Türkiye'nin merakla beklediği
Binali Yıldırım ve
Ekrem İmamoğlu'nun televizyon tartışması önceki gece gerçekleşti. İki siyasi aktörün o programda ne söyleyeceği kadar programı kimin ve nasıl yöneteceği de önemliydi ve çok tartışıldı.
Tartışma öylesine büyütüldü ki,
Binali Yıldırım'ın karşı cepheye meydan okuyan
Uğur Dündar önerisi bile tepkiyle karşılandı. Dündar geri adım atmak zorunda kaldı ve devreye bu kez yine o çevreden
İsmail Küçükkaya girdi.
Onun moderatörlüğüne de bizzat
İmamoğlu gölge düşürdü ve kafaları karıştıran şu
"yalanı" söyledi:
"Binali Yıldırım soruların görülmesini talep etmiştir"

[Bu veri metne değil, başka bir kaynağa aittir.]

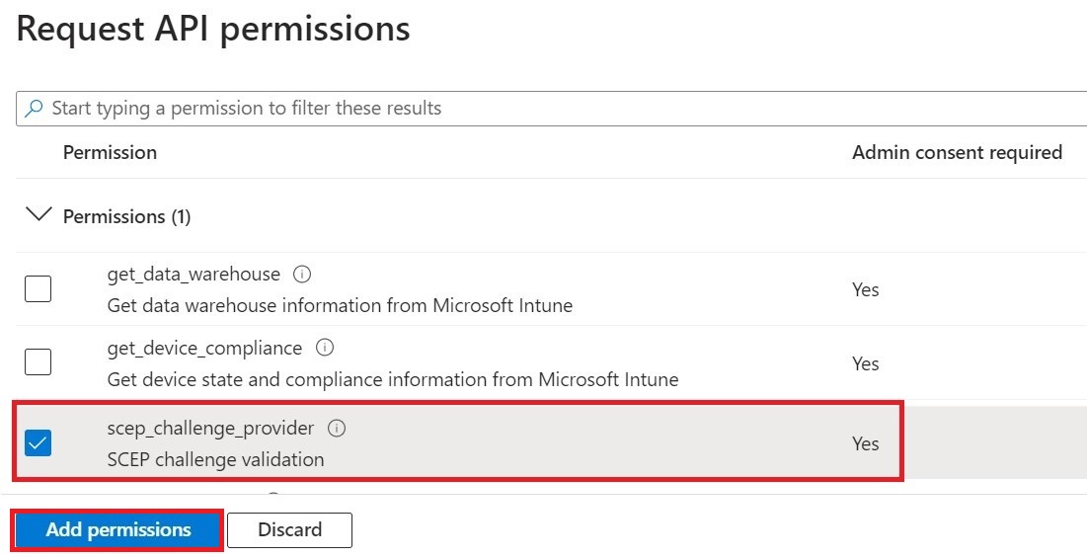Click the Add permissions button
The width and height of the screenshot is (1087, 558).
[117, 529]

Yıldırım'ın bu yalana cevabı kibarca oldu:
"Hayretle karşılıyorum. İmamoğlu, doğru söylememeyi alışkanlık haline getirmiştir."
İşin ilginç yanı,
İmamoğlu'nun bu iddiasını
Küçükkaya da hem ilk ortaya
atıldığında hem de canlı yayın
esnasında üzerine basarak yalanladı.
Şimdi gelin bütün bu tartışmalar, yalanlar gırla giderken arka planda neler olduğuna bakalım. Kamuoyu önünde sorular istendi, verildi diye algı oluşturulurken meğer arka planda o işi bizzat kendileri yapıyormuş. Bu da nereden çıktı demeyin, o gece
İsmail Küçükkaya'nın tarafsız olmadığı hem yaklaşımından, hem sorularından, hem gereksiz müdahalelerinden belliydi. Üstelik o gece İmamoğlu'nun gelen sorulara, sanki hazırlanmış gibi cevap vermesi izleyicilerin dikkatinden kaçmadı. O gece yayın anında bunu Twitter'da dile getirenler bile oldu.

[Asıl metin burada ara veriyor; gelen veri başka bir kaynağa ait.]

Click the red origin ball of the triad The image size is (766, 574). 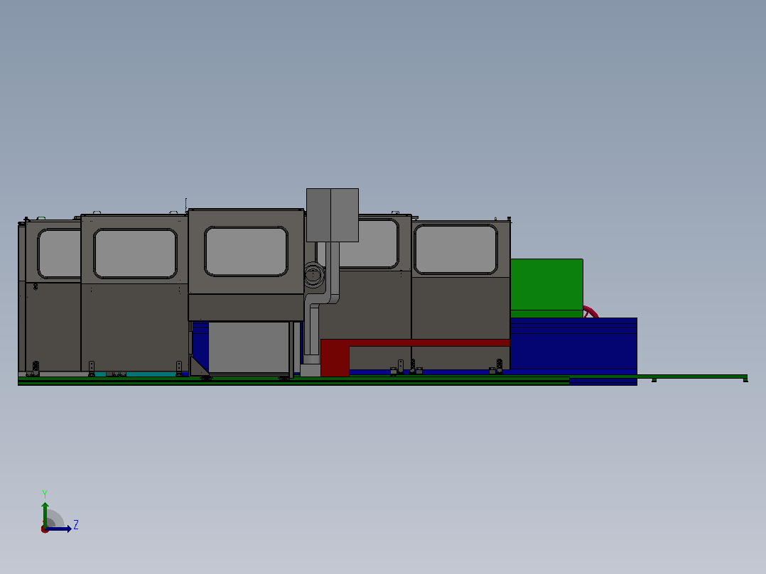click(45, 529)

Peki, bu doğru olabilir miydi?
Elimde ilginç iki fotoğraf var. Biri İstanbul Taksim'de bilinen bir otelin giriş kapısında, öteki de asansörün içinde çekilmiş.
Kapıdan bizim
"tarafsız" İsmail giriyor.
Ekrem İmamoğlu'nun adamları karşılıyor.
X-Ray cihazından geçtikten sonra asansörde görüyoruz.
Asansörde tanıdık bir isim daha var;
Murat Ongun... Hani
Ekrem İmamoğlu'nun meşhur basın sözcüsü. Onu kamuoyu daha çok
bir minibüsün içinden uzanan ve İmamoğlu'nu omuzundan tutup içeri çeken eliyle tanıyor.

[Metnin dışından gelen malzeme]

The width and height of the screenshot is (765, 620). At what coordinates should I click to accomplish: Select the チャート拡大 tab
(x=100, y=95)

Bu ikilinin bir otel asansöründe bir araya gelmesi tesadüf olabilir mi? Aynı katta ve hiç konuşmadan arka arkaya asansörden iniyorlar.
Buluşma tarihini de söyleyelim, 4 gün önce;
13 Haziran 2019.
Saat 12.19 civarı...
O tarihte
İsmail Küçükkaya'nın
ortak programı
sunacağı belli
ve konu bizzat
İmamoğlu'nun
yalanları nedeniyle medyada tartışılıyor.
Bu yüzden herkesin gözü onların üzerinde.
Ama onlar o kadar pervasız ki, tesadüfe bakın o saatlerde CHP'nin İstanbul Büyükşehir Belediye Başkan adayı
İmamoğlu da o otelde...
Tesadüf bu ya, saat 11.00'de o otelde basın toplantısı yapıyor.
Medyaya düşen haberlere göre toplantı saat 13.00 gibi bitiyor. Sonrası meçhul. İşte işin bamteli de tam burası.
Şimdi soru şu; tarafsız gazeteci moderatör
İsmail Küçükkaya o otelde saat 13'ten sonra
Ekrem İmamoğlu ile görüştü mü?
Ve
Binali Yıldırım'ı
"soruları talep etti" diye açıkça
yalan söyleyerek suçlayan ve o
gece
"ahlak abidesi" kesilen
İmamoğlu,
Küçükkaya'dan
soruları alıp hazırlık yaptı mı?
"Yavuz hırsız ev sahibini bastırır" misali önceden sorular
istendi deyip algı oluşturanlar
meğer arka planda organize işler
peşindeymiş.
Bu hem siyaset hem de medya adına utanç verici.